Dr Pennay also wants a memorial to Hume in the Albury Botanic Gardens and a plaque to Hume and Hovell's expedition on the front of MAMA to have a rider.
"I think we should be adding simple quotes saying 'we acknowledge the traditional owners of this land and river'," he said.
"It shows it wasn't just a discovery, that the Murray River had been there a long time and and discovered and used by generations of people."
In mapping the site of Albury in 1838, government surveyor Thomas Townsend reported the location was referred to by the "natives" as Bungambrawatha.
However, Dr Pennay said that was deemed unsuitable to be adopted by the colonial government as the official name.
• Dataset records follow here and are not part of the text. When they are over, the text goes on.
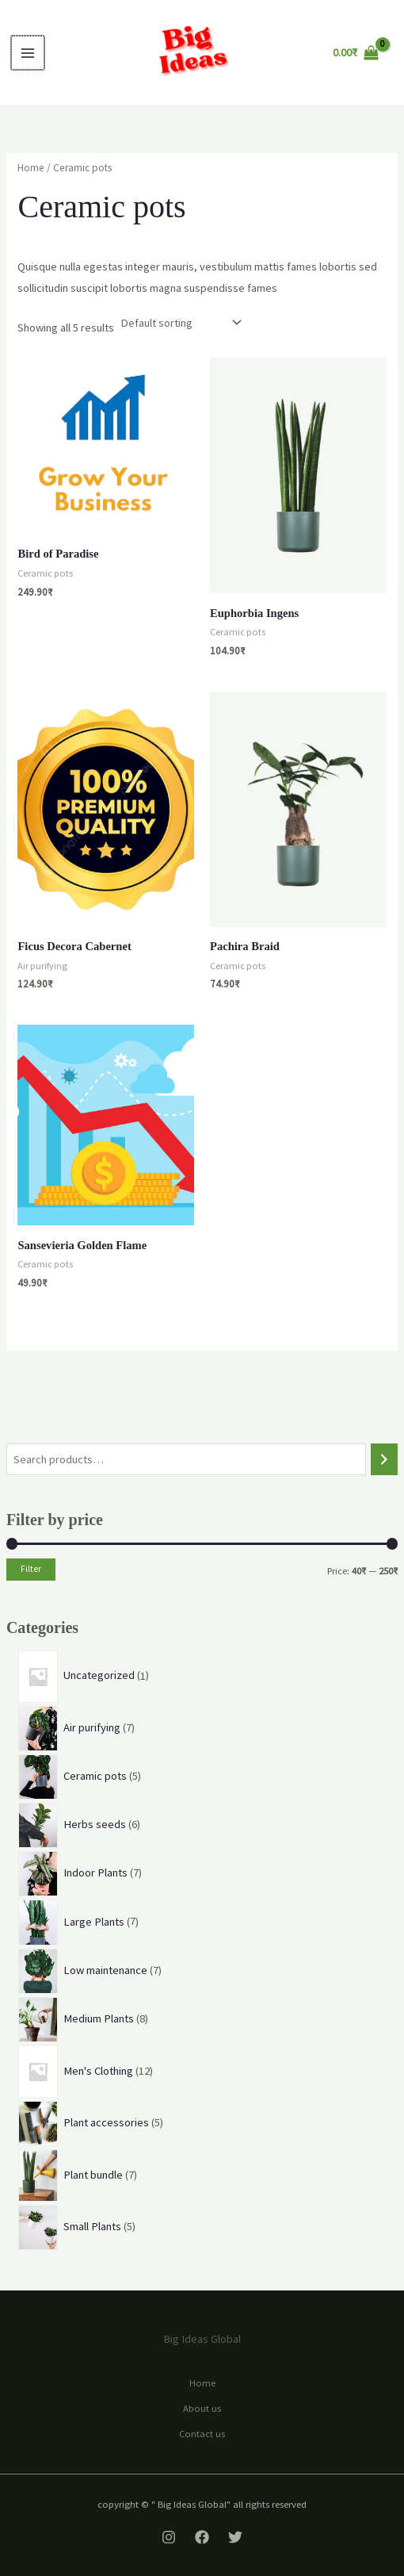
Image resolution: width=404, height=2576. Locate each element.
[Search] (384, 1459)
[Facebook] (202, 2537)
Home (30, 167)
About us (202, 2408)
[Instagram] (169, 2537)
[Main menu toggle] (27, 52)
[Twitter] (235, 2537)
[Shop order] (179, 323)
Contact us (202, 2433)
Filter (31, 1568)
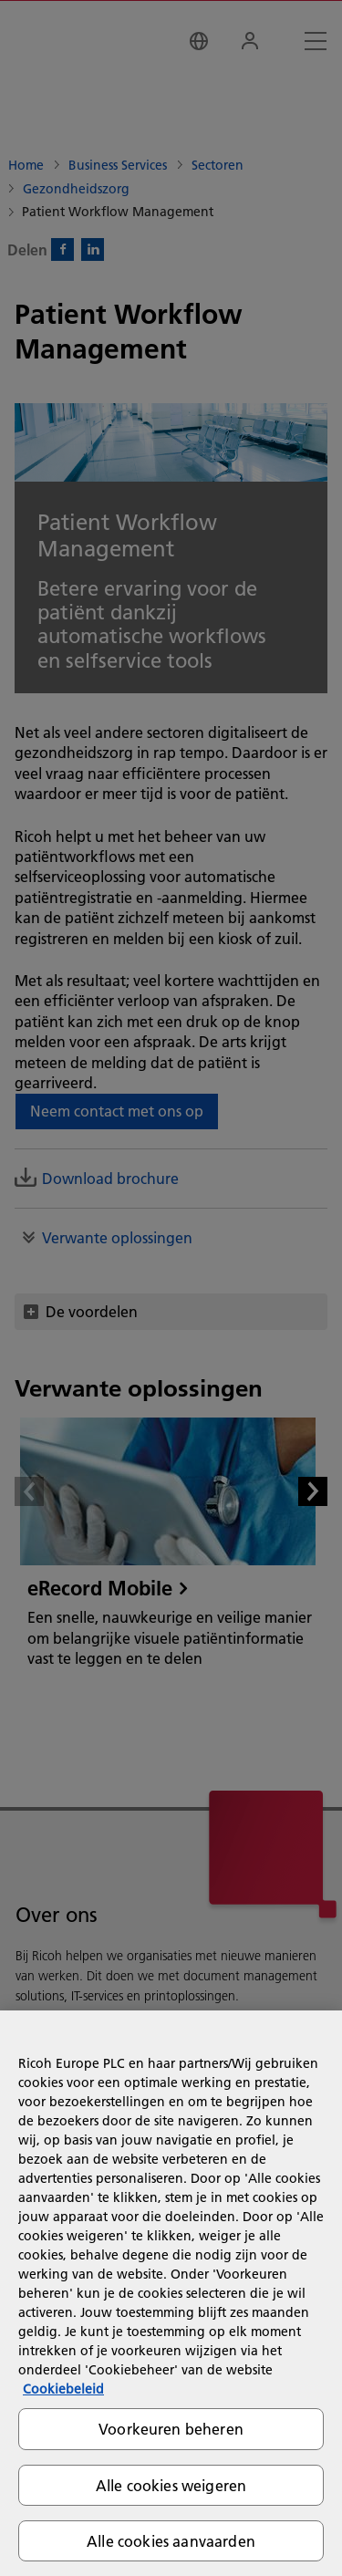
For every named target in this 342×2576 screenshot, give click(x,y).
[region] (171, 2293)
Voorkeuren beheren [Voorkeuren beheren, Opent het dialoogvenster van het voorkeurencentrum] (171, 2428)
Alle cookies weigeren (171, 2485)
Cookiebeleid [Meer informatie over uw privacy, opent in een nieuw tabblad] (63, 2389)
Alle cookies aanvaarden (171, 2540)
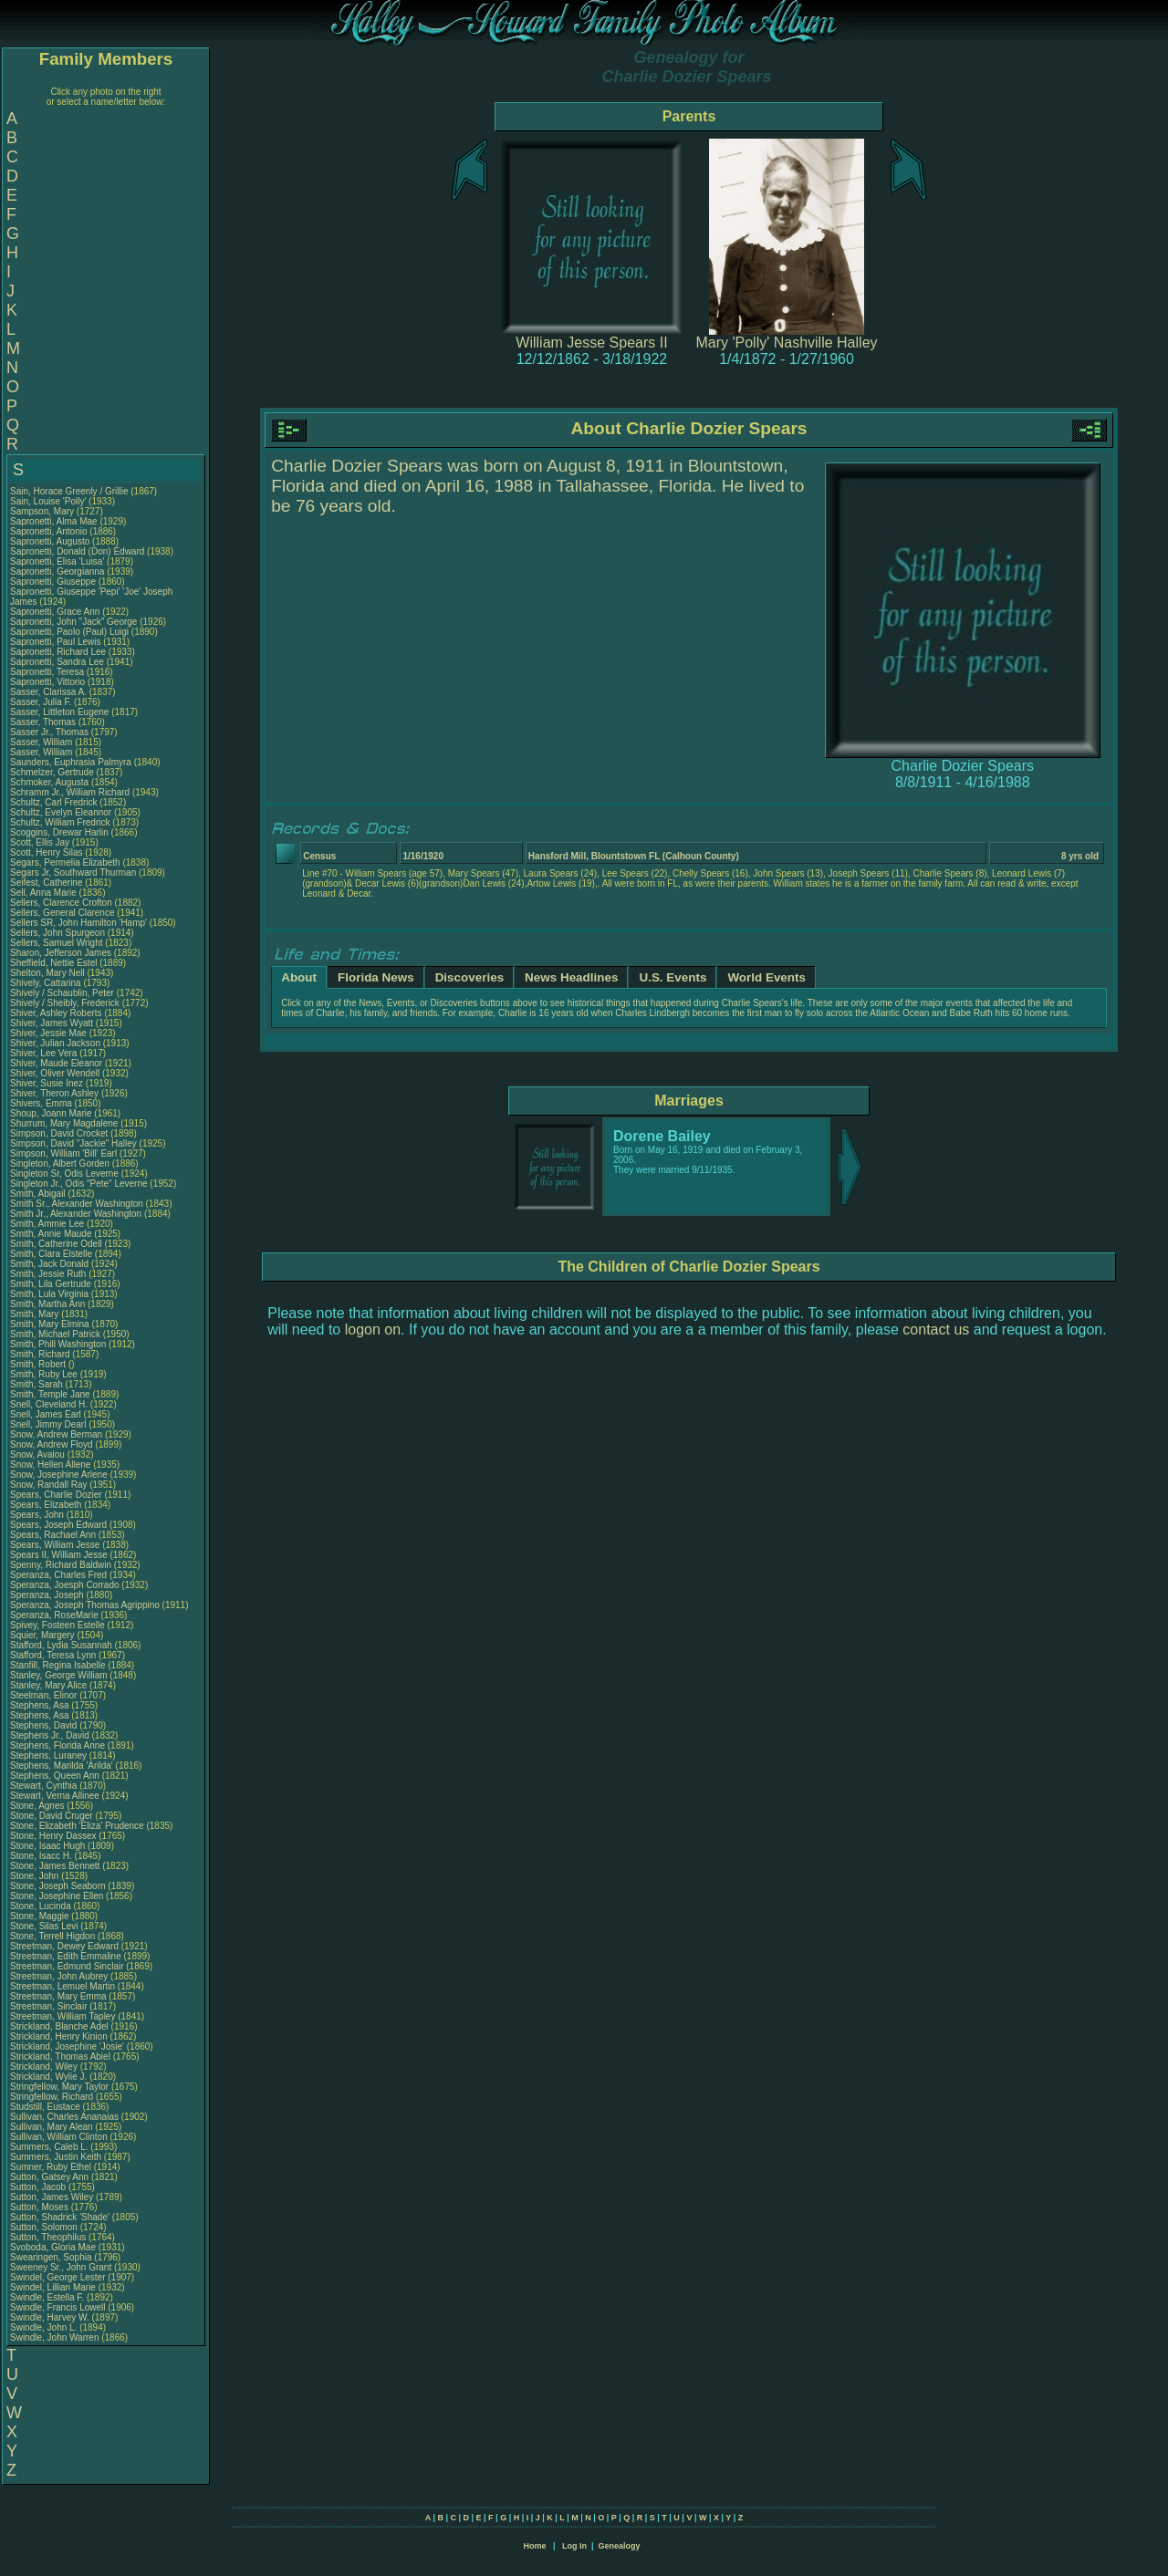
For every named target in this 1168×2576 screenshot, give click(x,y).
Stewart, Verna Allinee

"They didn't think it sounded very nice, so they looked for another name," he said.
"It was not euphonious was the word they used at the time."
Dr Pennay would like the NSW government's dual naming provisions to be taken up by the council.
"They might consider the state's dual naming policy by exploring some of the best ways of incorporating 'Bungambrawatha' in the city's name," he said.
"Dual names are for occasional use in support of cultural recognition.
"They are not substitute names.
"As it is the derivatives of the word 'Al-bury' show it as a valuable linguistic fossil, an important reminder of the town's beginnings as an 'old fortification'."
Dr Pennay said he was rebuffed after suggesting to the council that it tell "the story of the creation of Albury as a town to restrain Aboriginal resistance to dispossession" in its redeveloped riverside park.
He did so as a member of the council's urban and public art committee.